Wow! This is a must read. Meticulously and thoroughly researched to an almost unbelievable degree. Her well developed arguments come through loud and clear thank to her blunt matter-of-fact approach.
The research I did in preparation of this read definitely led me to believe that she was a Zionist. However anyone who holds this belief after reading has definitely missed the point because I did not get that impression at all. Quite the opposite actually. Sure there could have been a little more contextualization on the side of the Palestinians before the holocaust, but I feel the Jewish contextualization is much more relevant to her overall message.

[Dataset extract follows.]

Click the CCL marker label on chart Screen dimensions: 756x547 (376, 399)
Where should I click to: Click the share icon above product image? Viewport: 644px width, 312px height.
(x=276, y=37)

My greatest takeaway from this book is that in times of unrest and political violence, women will always be targeted first and receive the worst treatment. A concept I never considered due to ‘women and children first mentality’. I could honestly go on for a while typing the great takeaways this book delivered (there are at least 50 post it notes sticking out from my copy) but I digress.
I have been looking for literature that would address (admittedly) a very niche topic of how to be a Jewish woman (or rather how to Jew while being a woman). This work, broken into chapters, sets to showcase Jewish women’s experiences against a backdrop of Jewish history, from pogroms and physical violence to Zionism and feminism in modern Israel. I laud the idea but the writing seems disparate and less coherent. While it provides interesting insights on both feminism and Judaism, to me, it failed to create a coherent narrative.
I love Andrea Dworkin's books. Her fiction and her non-fiction. In this she explores the Holocaust, the history of Israel and the treatment of women there and in other parts of the world. She's amazing.